WHAT YOU NEED TO DO =>
Convert the lines from the one containing "Identify the location of data-label: 838." through the one containing "In order to click on time-tick-label: Mar" into a JSON list of strings, one string per line, skipping blank lines. Leave the pictures out.

RECORD EXCERPTS =>
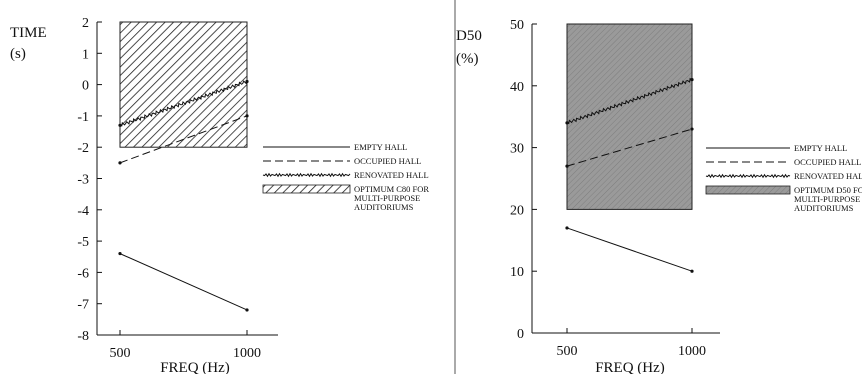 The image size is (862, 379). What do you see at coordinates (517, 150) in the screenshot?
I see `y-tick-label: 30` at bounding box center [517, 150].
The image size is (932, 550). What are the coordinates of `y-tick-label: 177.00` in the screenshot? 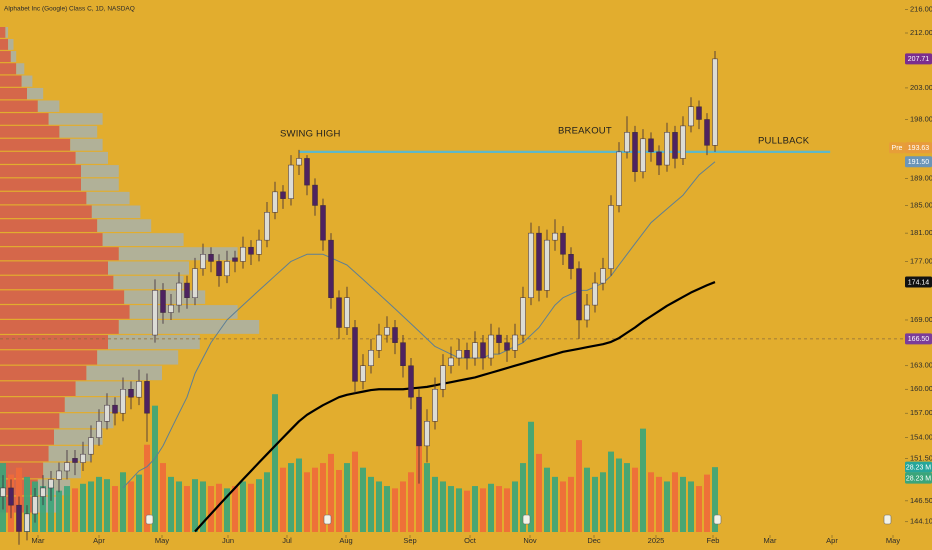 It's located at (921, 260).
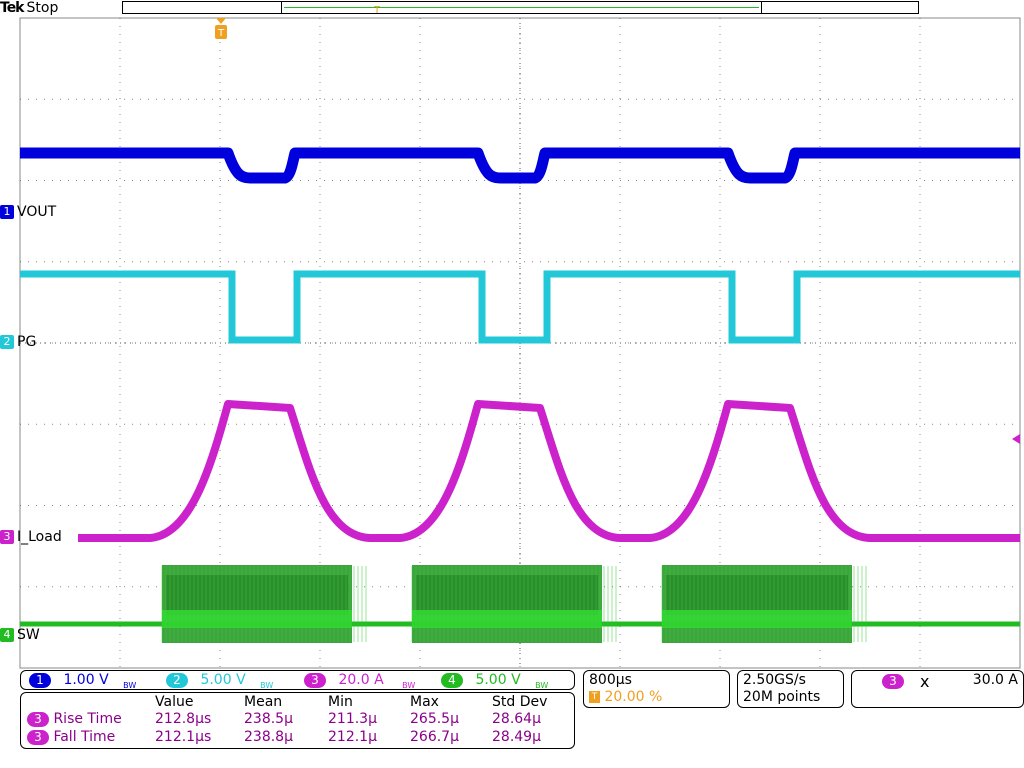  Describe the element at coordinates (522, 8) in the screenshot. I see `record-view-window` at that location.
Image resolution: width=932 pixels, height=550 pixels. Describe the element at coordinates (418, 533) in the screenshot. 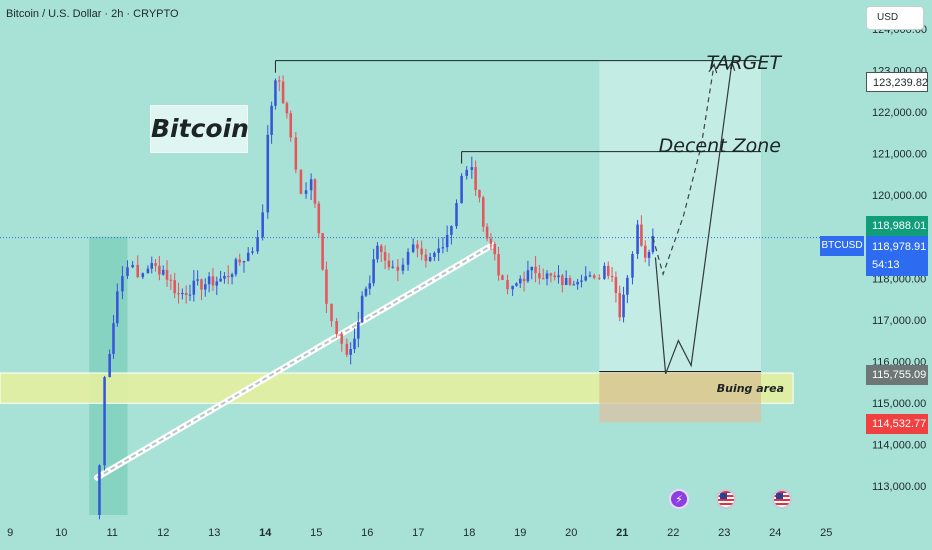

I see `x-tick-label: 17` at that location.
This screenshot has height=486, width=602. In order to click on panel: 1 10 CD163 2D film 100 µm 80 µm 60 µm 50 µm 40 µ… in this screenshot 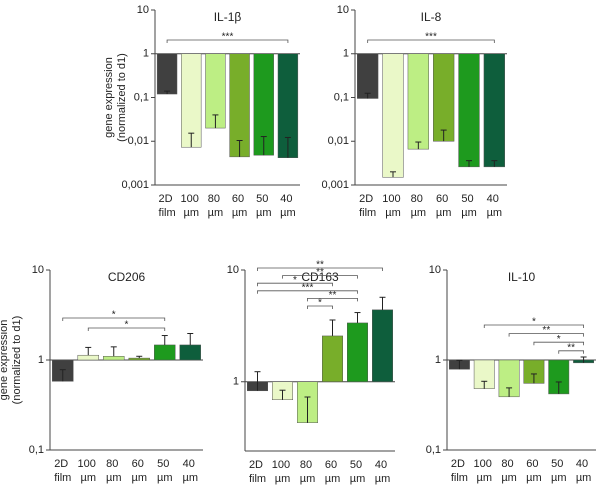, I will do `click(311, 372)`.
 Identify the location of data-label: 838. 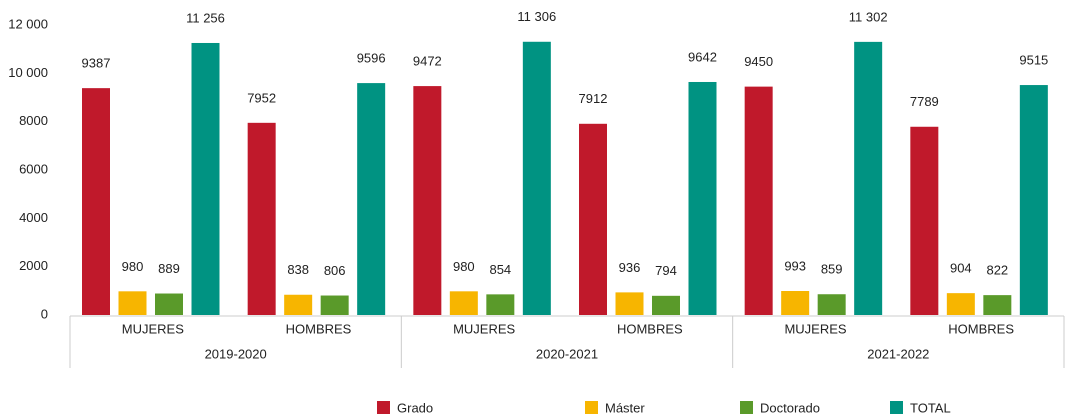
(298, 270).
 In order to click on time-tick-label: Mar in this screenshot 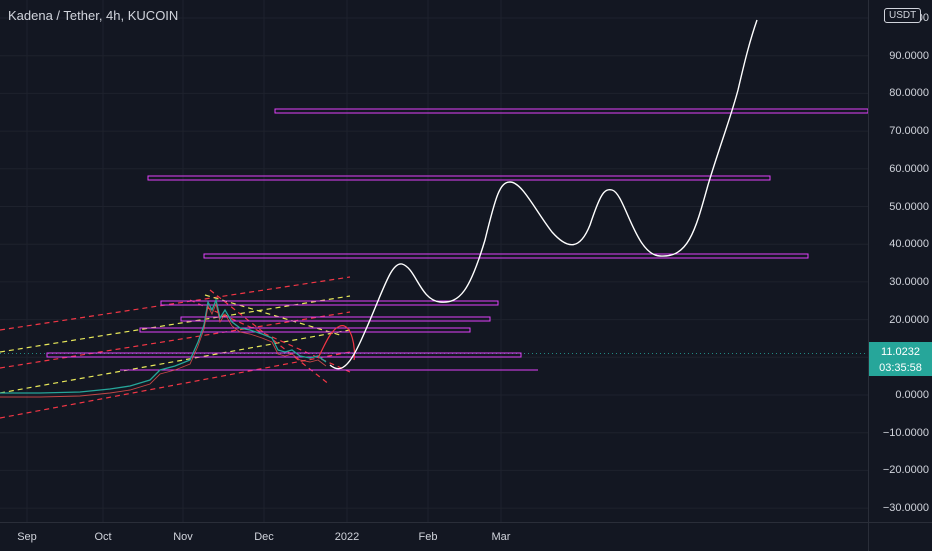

...

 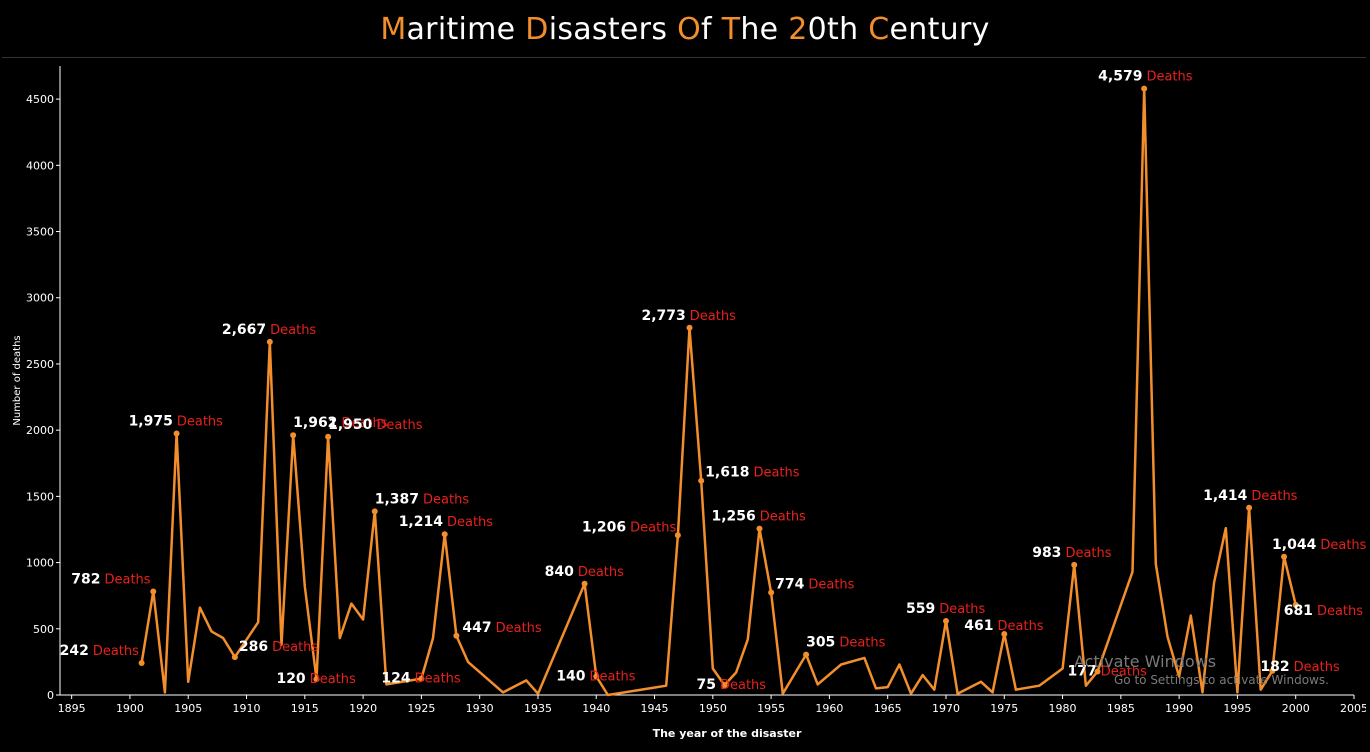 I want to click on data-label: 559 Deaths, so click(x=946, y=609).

---

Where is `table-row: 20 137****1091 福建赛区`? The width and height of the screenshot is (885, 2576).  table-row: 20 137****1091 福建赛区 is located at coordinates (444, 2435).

ANSWER TO THIS PROBLEM =>
[
  " Identify the location of data-label: 838. ",
  "(298, 270).",
  " In order to click on time-tick-label: Mar in this screenshot "
]